The Walls is Hollie Overton’s second thriller, and introduces us to single mom Kristy Tucker, juggling her teenaged son and her ill father who lives with them. Her work as a public information officer for the Texas Dept. of Criminal Justice makes her the mediator between the inmates, the prison system and the media. Part of her job is to conduct interviews and develop relationships with inmates awaiting execution on Death Row, and to be present as a witness when that execution takes place.

It’s an interesting setup that makes her vulnerable to the emotions of so many others, and to their violent sides. We see her develop a relationship with an inmate, Clifton Harris, accused of murdering his two children, who stoically maintains his insistence on his innocence.

This is a smart woman helping others, including her teenaged son, managing her father’s illness and holding down the fort alone. She craves adult companionship and someone she can lean on.
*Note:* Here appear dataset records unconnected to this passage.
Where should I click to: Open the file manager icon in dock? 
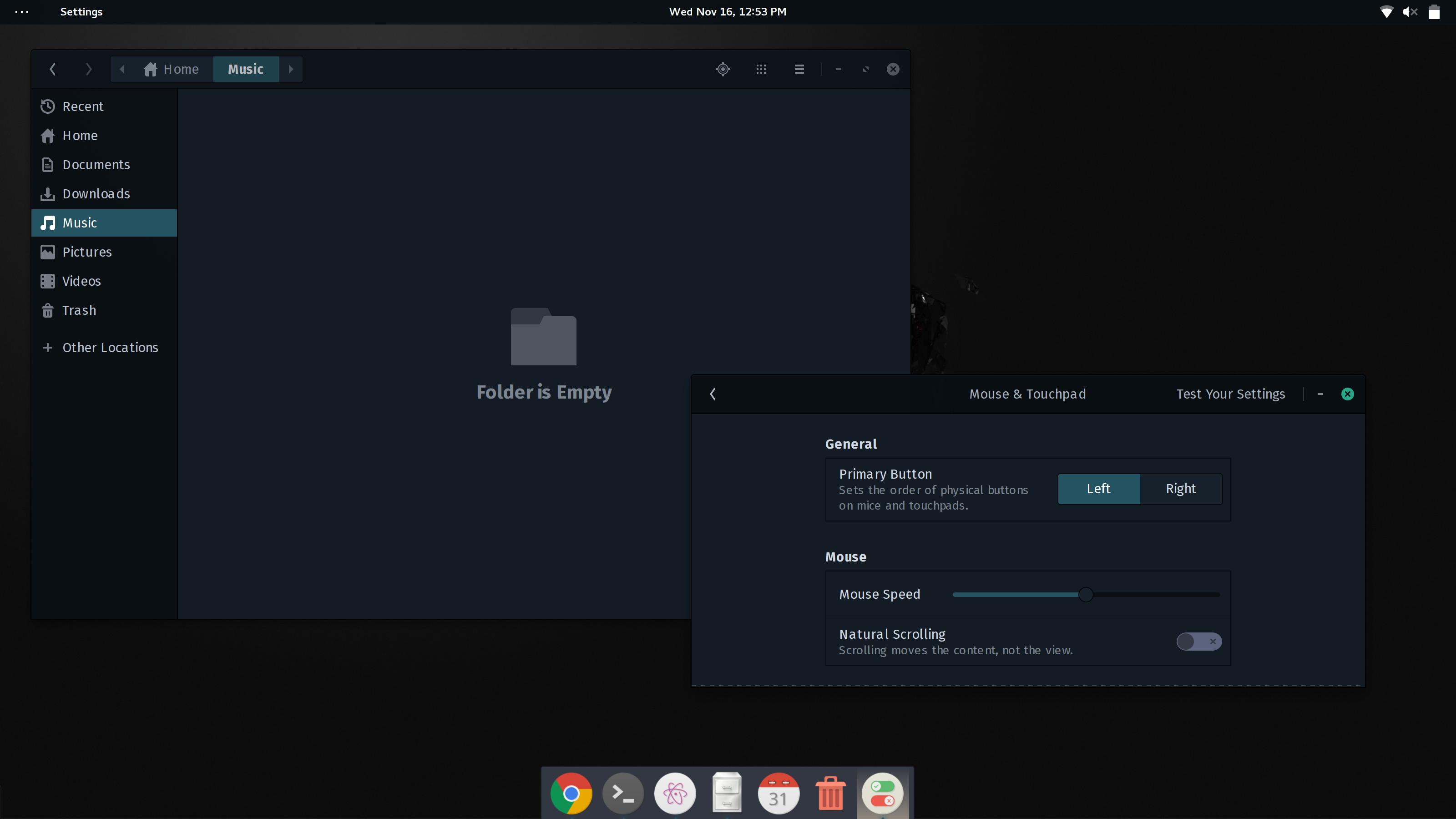727,793
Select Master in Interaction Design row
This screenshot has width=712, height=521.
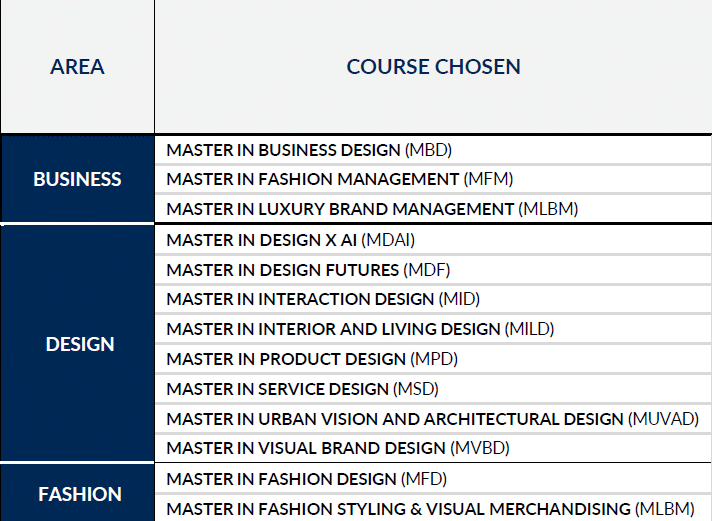(x=316, y=299)
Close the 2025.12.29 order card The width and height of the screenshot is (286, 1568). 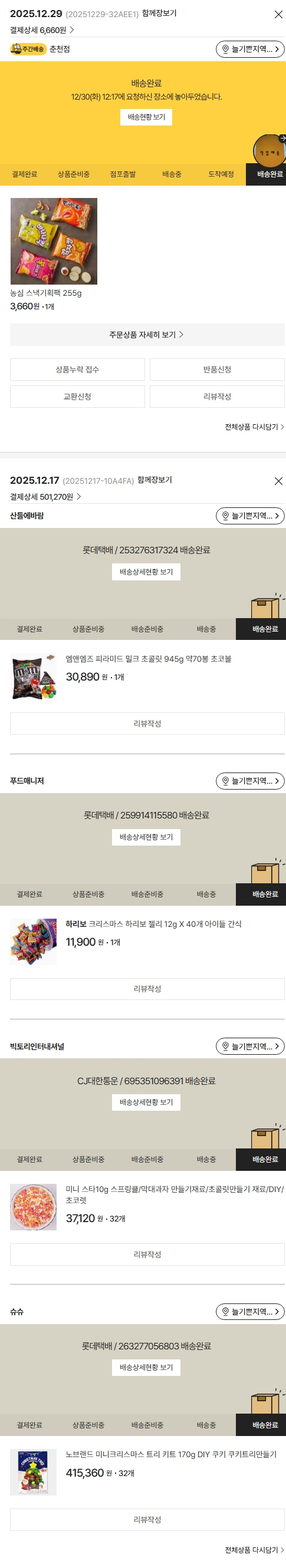[278, 15]
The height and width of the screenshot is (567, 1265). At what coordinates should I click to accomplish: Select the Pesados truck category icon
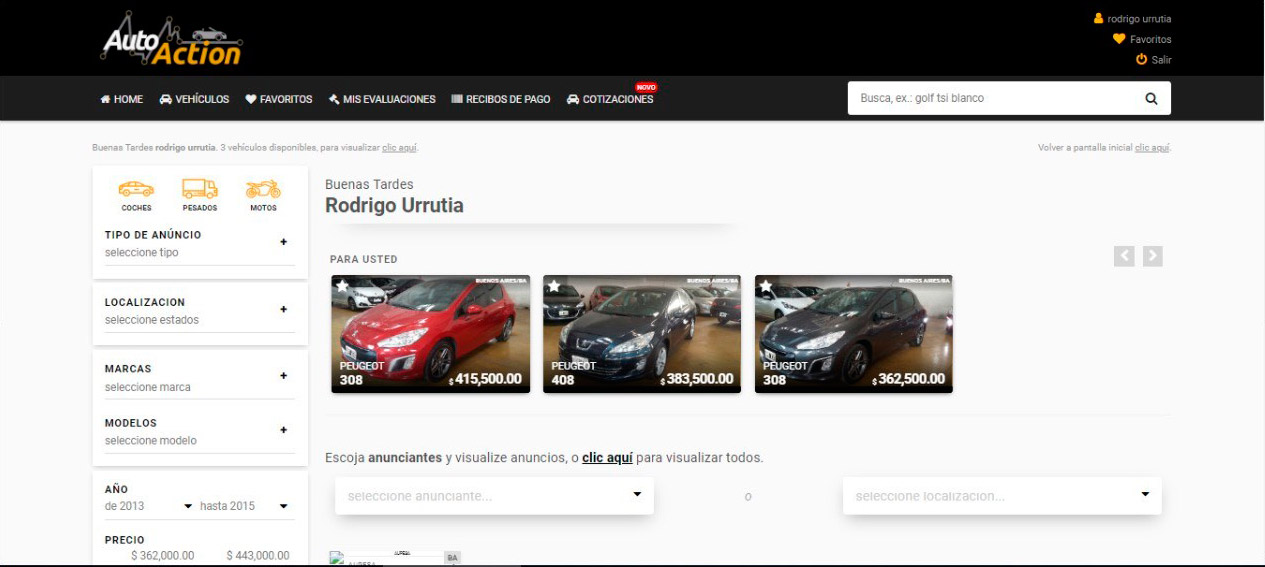pos(199,189)
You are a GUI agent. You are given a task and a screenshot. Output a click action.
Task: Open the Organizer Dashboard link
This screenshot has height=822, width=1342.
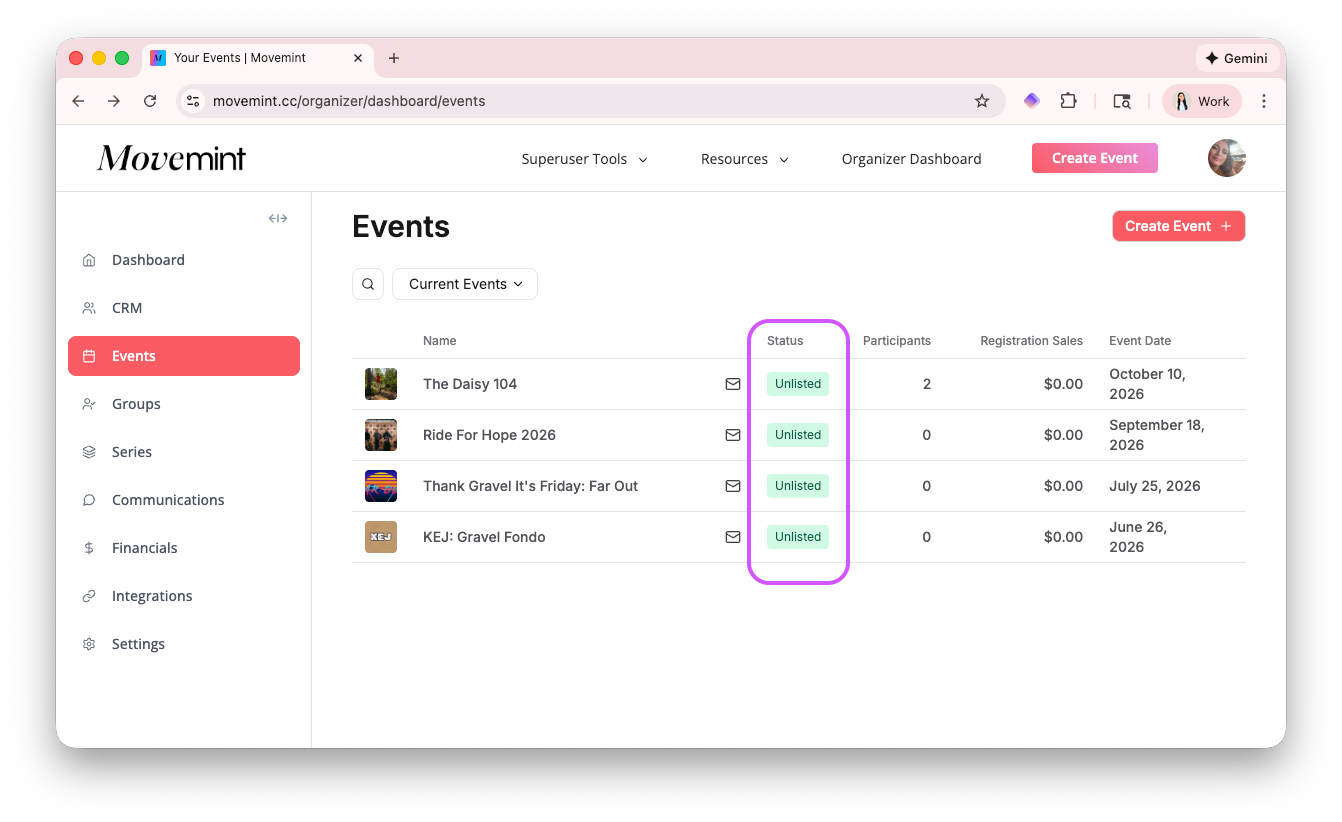pyautogui.click(x=911, y=159)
When her son’s mentor Lance Dobson enters her life, she marries him believing his stosries of his love and dedication to her and her family. But things change radically in just a few short months when Lance’s dedication becomes stifling and his insistence on how she dresses and acts soon becomes physically abusive.

Just as she gathers the strength to admit she’s made a mistake and tells him she wants a divorce, Lance threatens to murder her son and father if she leaves him. It is Clifton Harris who gives her the idea that haunts Kristy.

You may think you know this story, but you would be wrong on many counts. This is a woman at the end of her rope with not only her future but that of her son and her father hanging in the balance. How she decides to handle the situation, and how that affects her, form the second half of this absorbing look at how far someone may have to go to protect their family.